Minor in Graphic Communications
Specific curriculum requirements are available online.
This 15 hour minor develops competencies in selecting and applying graphic techniques in both career and leisure activities, provides in-depth manual and computer skills, and enriches visual perception and critical thought in graphic areas. Minor programs are individually designed to meet the needs of the student and to fit with the student’s major, such as engineering or technology, engineering, and education.
Students may declare their intention to complete the Technology, Engineering and Design minor by consulting with the contact person listed below and must submit a “Declare a Minor” form. Please note that you may not minor in the same degree as your major.
The person listed below will certify the minor prior to graduation. The minor must be completed no later than the semester in which the student expects to graduate from his or her degree program. Paperwork for certification should be completed no later than during the registration period for the student’s final semester at NC State.
Brian Matthews, Minor Program Coordinator
502-O Poe Hall
SIS Code: 13GCM
GC - Graphic Communications Courses
GC 120 Foundations of Graphics 3.
Introductory course providing orientation to language of graphics for students majoring in any field. Designed to help develop ability to use CAD within the context of a concurrent design process to understand how everyday objects are designed, analyzed and created. Emphasis placed on decision-making processes involved with creating geometry and development of modeling strategies that incorporate intentions of designer.
Architectural Graphic Communications is an advanced graphic course designed to expand on the concepts covered in the introductory courses (GC 120, GC 210, GC 211). The emphasis is on strengthening architectural sketching and CAD drawing skills and showing how specific construction processes and materials selected for an architectural design affect commercial and residential production architectural drawings. Topics include perspectice drawing, shadow projection, texturization, rendered plans,elevations and other related topics.
GC 320 3D Spatial Relations 3.
Prerequisite: GC 101 or GC 120 or GC/IE 210.
Analysis and solution of three-dimensional space problems utilizing graphic principles of orthogonal projection techniques. Application of studies of lines; surfaces; solids; surface intersections; surface development; vectors; and civil, mechanical, and geographical structures.
Create technical animations to communicate scientific and technical information to a variety of audiences and environments. Includes performing basic skills in image processing including cropping, transformations, color manipulation and color enhancement. Students will apply basic concepts of constructing 3-D objects, spaces, and environments. Create technical animations which apply environmental attributes including surface study, texture, color, lighting models, photo-realism, and raytracing.
GC 340 Concepts of Website Development 3.
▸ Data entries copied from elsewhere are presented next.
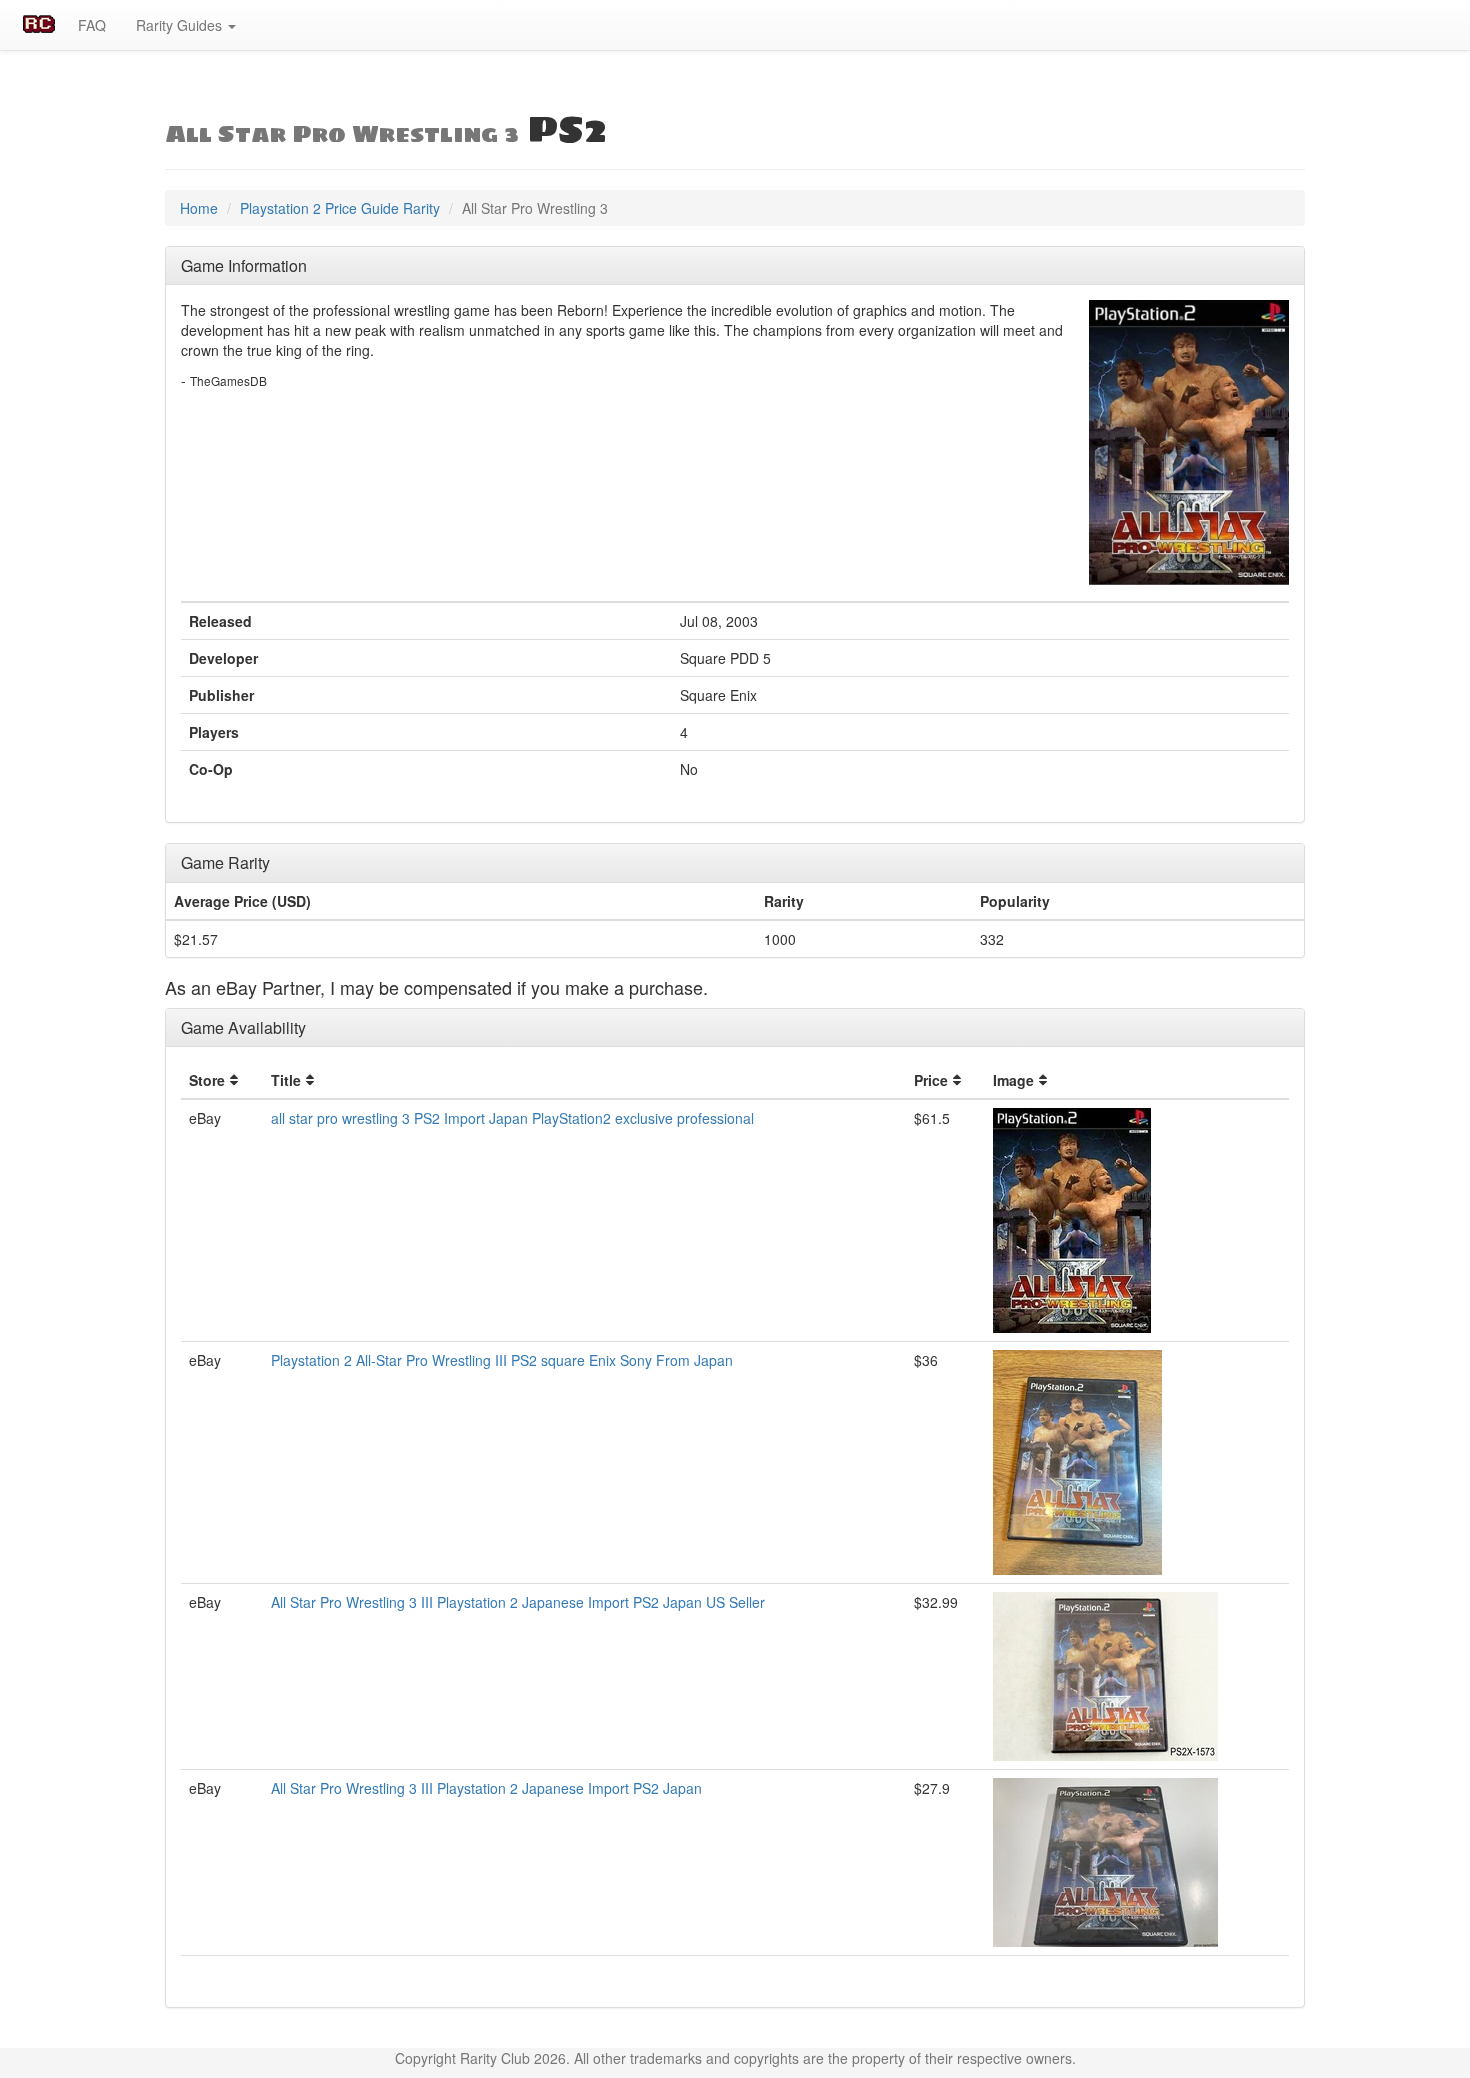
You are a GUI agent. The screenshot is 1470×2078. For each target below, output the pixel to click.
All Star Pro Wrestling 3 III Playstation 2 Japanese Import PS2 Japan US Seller (518, 1602)
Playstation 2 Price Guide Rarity (340, 208)
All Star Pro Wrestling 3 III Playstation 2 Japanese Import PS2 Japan (486, 1788)
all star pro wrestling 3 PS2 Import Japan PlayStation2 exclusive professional (512, 1118)
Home (199, 208)
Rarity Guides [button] (181, 25)
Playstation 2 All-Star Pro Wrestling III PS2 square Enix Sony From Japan (502, 1360)
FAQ (92, 25)
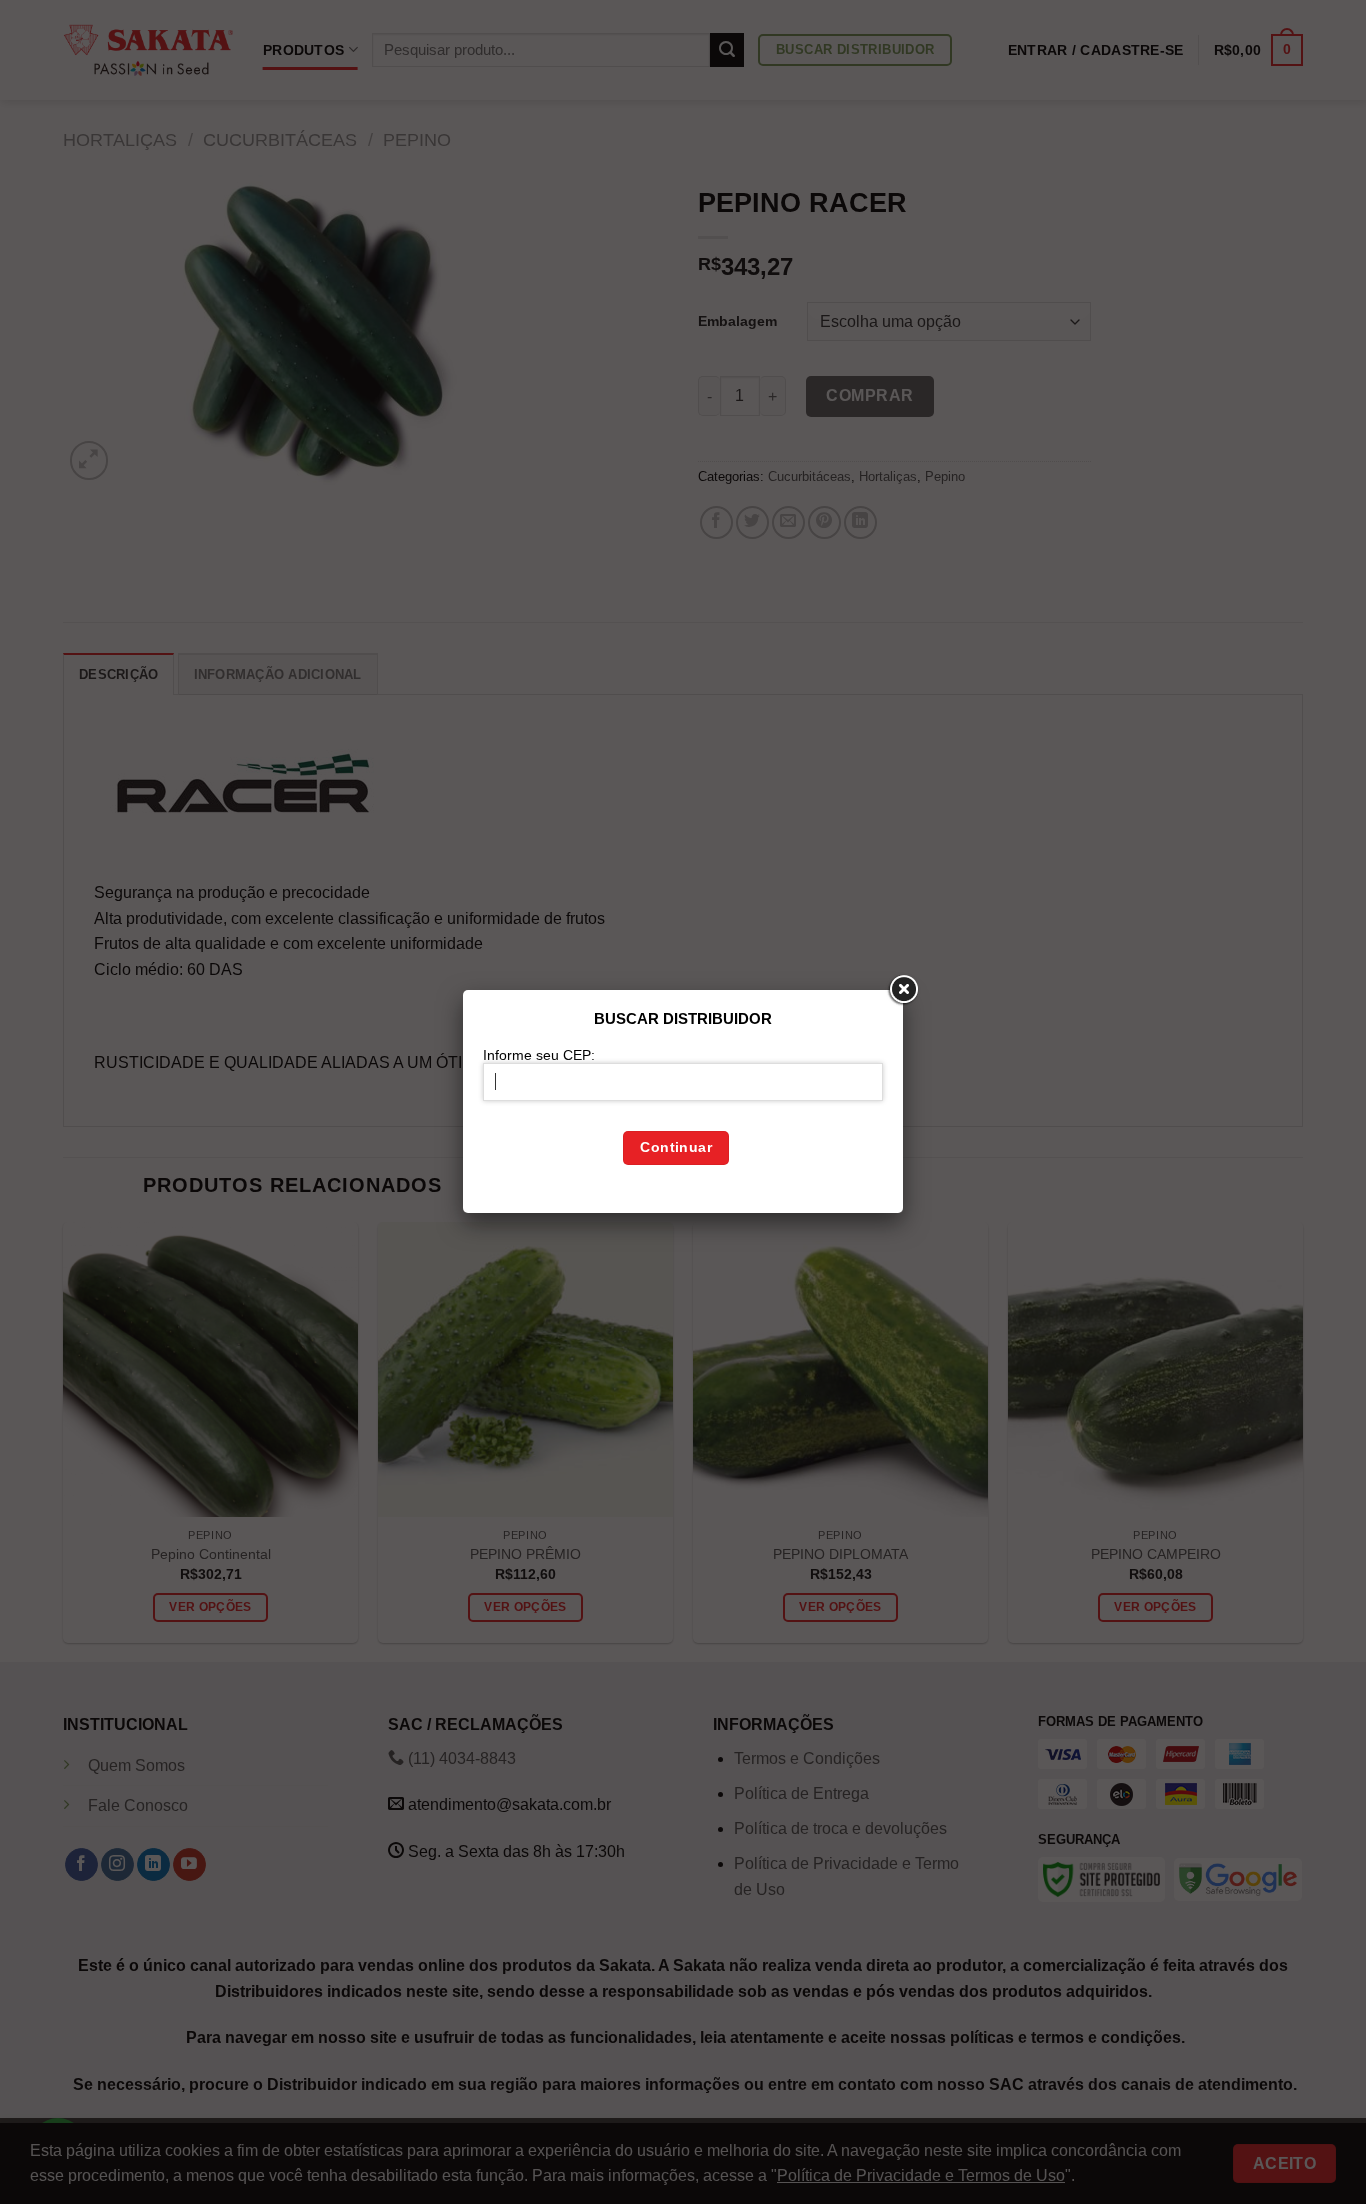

An introduction to the essential elements of web site development for students in Technology Education and Graphic Communications. Content focuses on planning and executing web site for educational effectiveness, user interfaces, site testing, and maintenance. Course provides instruction in software appropriate for creating a website.
GC 350 Applied CAD/D and Geometric Controls 3.
Prerequisite: GC 120.
Techniques for producing mid-level computer models of individual parts and assemblies of parts. Application of conventional tolerancing and geometric tolerancing and dimensioning. Investigation of design for manufacture and CAD/CAM (Computer-AidedDesign/Computer-Aided Manufacture) processes. Conventions and standards for technical drawing documentation.
GC 420 Visual Thinking 3.
Prerequisite: Engineering or technical student.
Develop visual thinking skills through a series of exercises using various visual media. Integrates and stresses drawing and construction activities essential to visual thinking. Emphasis on direct observation (seeing), mental imagery and sketching that is based upon three-dimensional space. Develops students' visual and drawing skills and provides for their application toward solving open-ended spatial problems. Intended for the scientific and technically oriented student.
GC 450 Advanced Graphics Usage with CAD 3.
Prerequisite: GC 350.
Advanced applications of 3-dimensional solid modeling tools in technical and engineering environments. Theory and application of manufacturing databases developed with 3-D modeling tools. Development and management of 3-D geometry using modeling software. Emphasis on application of 3-D modeling technology.
GC 496 Special Topics in Graphic Communications 1-4.
Topical study in areas of current interest and need to students and/or needs of curricula served by Graphic Communications.
Independent study in areas of current interests and needs of students in the field of Graphic Communications and the visual sciences. Individualized/Independent Study and Research courses require a "Course Agreement for Students Enrolled in Non-Standard Courses" be completed by the student and faculty member prior to registration by the department.